Project MGA: Part 3 – Engine Out, Chassis Stripped
Time to strip the chassis and remove the engine, Ben and his colleagues, Josh and Brooke, start the next stage of the restoration.
Having assessed the condition of the bodywork, which is in amazing condition, it came as no surprise to find the strip down of the chassis went well with all the suspension parts coming apart with ease.
The chassis itself was virtually rust-free, the only issue being the battery holders. It had been decided to convert the car to a single 12 volt battery, doing away with the troublesome 6 volts.

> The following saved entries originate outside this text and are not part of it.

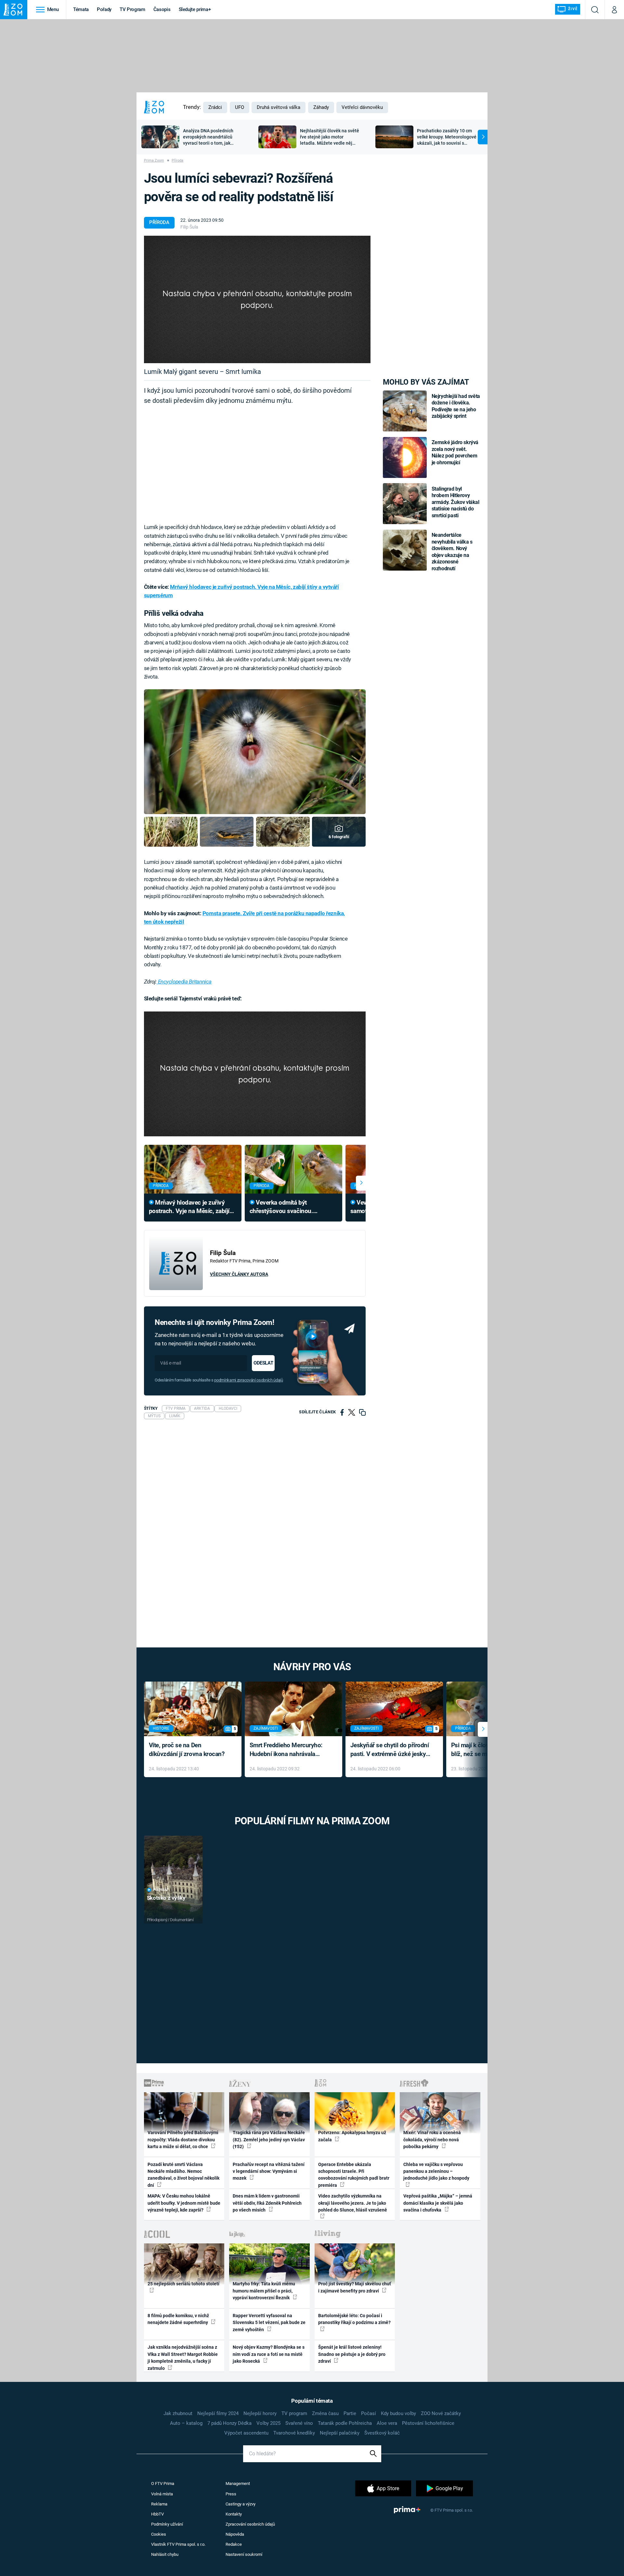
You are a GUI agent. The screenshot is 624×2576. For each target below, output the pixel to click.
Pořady (104, 9)
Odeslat (263, 1363)
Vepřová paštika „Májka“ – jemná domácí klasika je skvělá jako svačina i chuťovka (437, 2203)
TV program (294, 2413)
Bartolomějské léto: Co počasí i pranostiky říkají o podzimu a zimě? (354, 2319)
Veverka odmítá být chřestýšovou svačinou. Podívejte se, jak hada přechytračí (281, 1207)
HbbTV (157, 2514)
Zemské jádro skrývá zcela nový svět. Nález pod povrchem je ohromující (455, 452)
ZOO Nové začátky (441, 2413)
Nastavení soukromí (244, 2554)
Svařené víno (299, 2423)
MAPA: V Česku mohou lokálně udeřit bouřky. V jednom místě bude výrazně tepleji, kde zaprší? (184, 2203)
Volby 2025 (268, 2423)
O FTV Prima (162, 2483)
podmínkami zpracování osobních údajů (248, 1380)
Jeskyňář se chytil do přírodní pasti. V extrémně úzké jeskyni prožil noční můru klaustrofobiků (390, 1750)
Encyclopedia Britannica (184, 981)
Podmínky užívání (167, 2524)
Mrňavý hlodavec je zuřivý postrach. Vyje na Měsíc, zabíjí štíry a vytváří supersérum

So one of the battery frame holders was removed and cannibalised to repair the other. The frame was also slightly widened to accommodate the replacement battery. Most of the screws holding the wooden floor in place had to be drilled out, though, but having removed the floor boards it was found that the floor locating rails were in excellent condition when normally they can be very corroded.
Obviously, coming from the dry American state of California was again contributing to its overall good condition. The engine was left in place whilst the front suspension was stripped, as Ben has found the weight of the engine helps when removing the front springs.
Next came the removal of the engine. A hoist was set up to do this and lift hooks and chain were bolted to the top of the engine. Next Josh and Brooke removed the ancillaries from the engine, being carbs, exhaust manifold, dynamo, etc, while Ben removed the prop shaft, exhaust, rear springs and axle. Ben felt that the rear springs and shock absorbers could be renovated and reused on the rebuild as, like the front items, they were in very good condition.
The axle will be checked, refurbed if necessary, and powder coated. The splined hubs were also in amazingly good condition and could easily be reused. Brooke also removed the remote control on the gearbox to ease the removal process.
The hoist was attached to the engine lifting chain and once the mounting bolts were removed the engine/gearbox was literally pulled away from the chassis. This engine, which was a replacement and not the original engine, will not be reused as a ‘B’ series engine with a Mazda 5-speed gearbox conversion will be fitted. This will enhance its drivability, particularly as once completed it will participate in charity events up and down the country and be exhibited here at the Club and other locations.
The next stage will be to get the chassis and ancillary items shot blasted and then powder coated together with the painting of the bodywork. As RPS does not undertake this type of work two local firms have been commissioned to do this.
Mike is being kept up-to-date with the car’s progress and we asked him why he chose RPS to carry out the restoration work on his car. “I have used RPS before to carry out work for me and have found their professional approach linked with a ‘no problem too great’ attitude is confidence-inspiring. This, backed up by their experienced mechanics, means they turn out top-quality work”.